About this task: Return nothing but the lines from the one with "The width and" through the one with "Click the green shield liker avatar" in the data below, word for word and without pictures.

Record extracts:
───
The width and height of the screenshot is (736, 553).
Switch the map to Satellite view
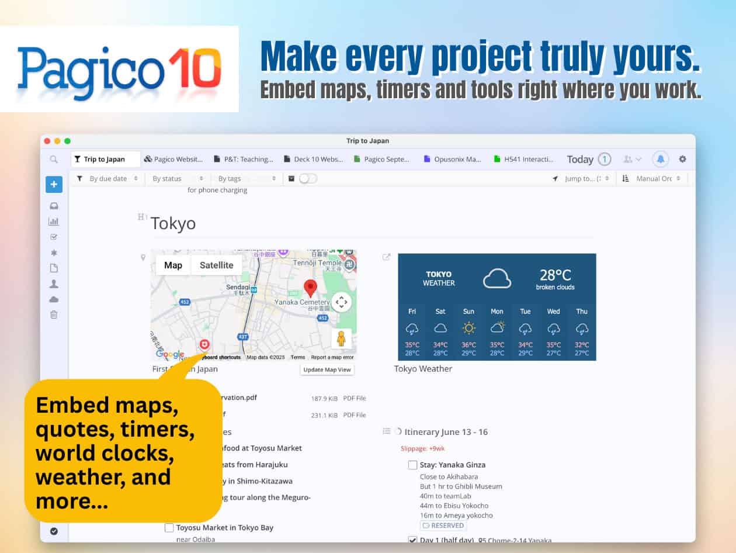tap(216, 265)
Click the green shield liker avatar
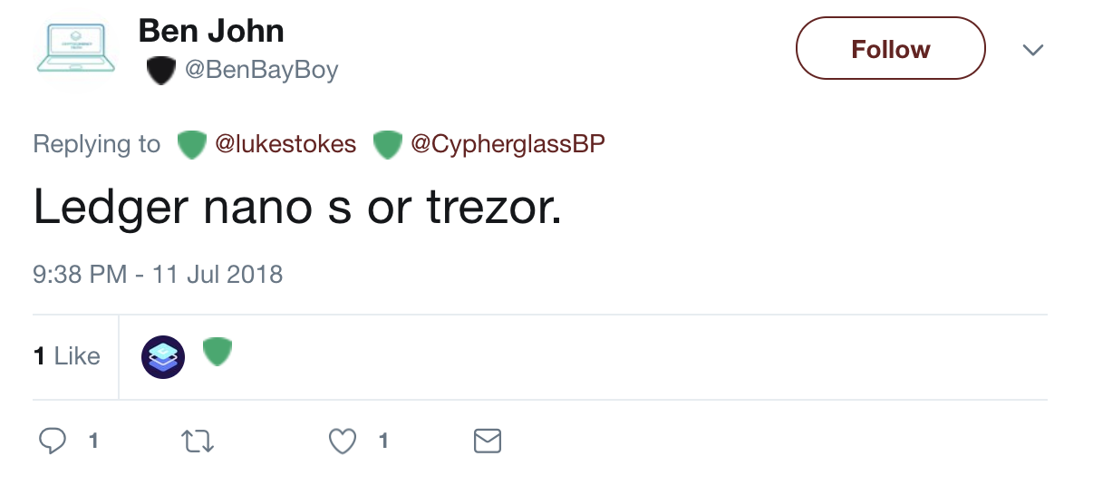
───
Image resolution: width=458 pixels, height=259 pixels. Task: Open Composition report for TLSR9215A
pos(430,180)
───
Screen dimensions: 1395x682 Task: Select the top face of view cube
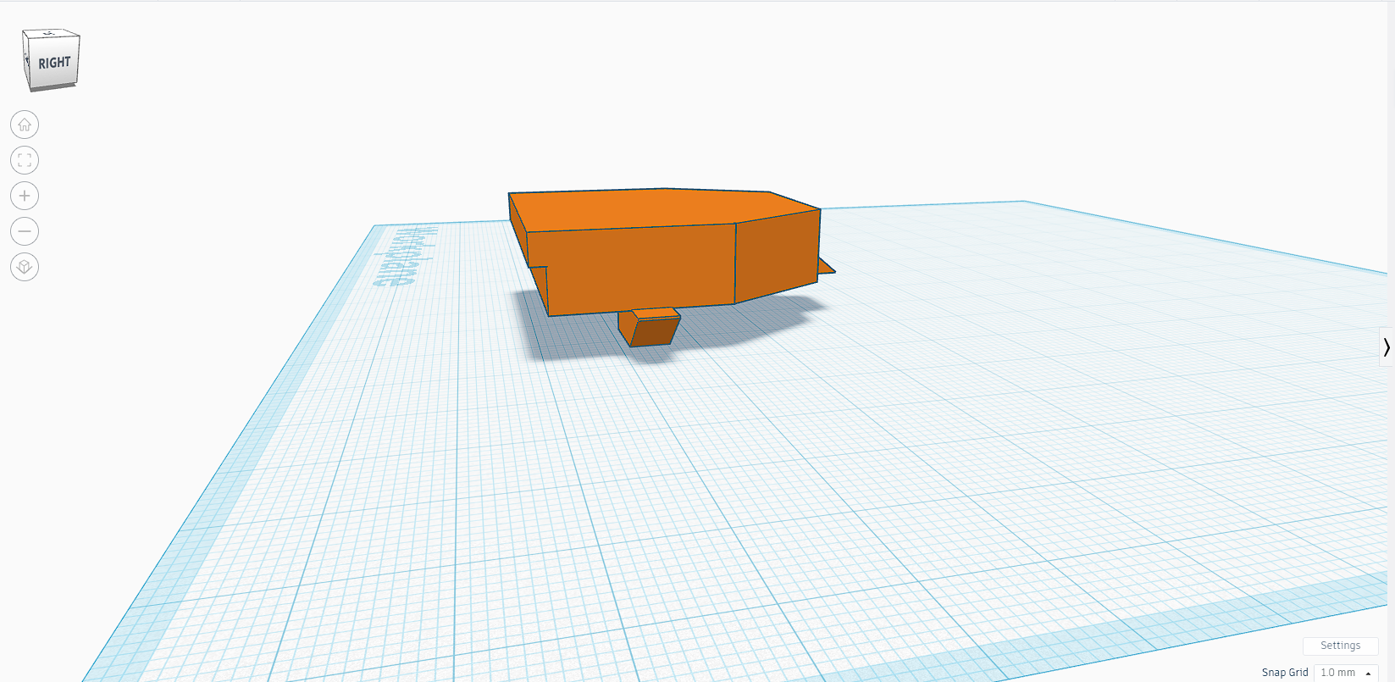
───
Result:
The width and height of the screenshot is (736, 553).
Switch the map to Satellite view
tap(216, 265)
Click the green shield liker avatar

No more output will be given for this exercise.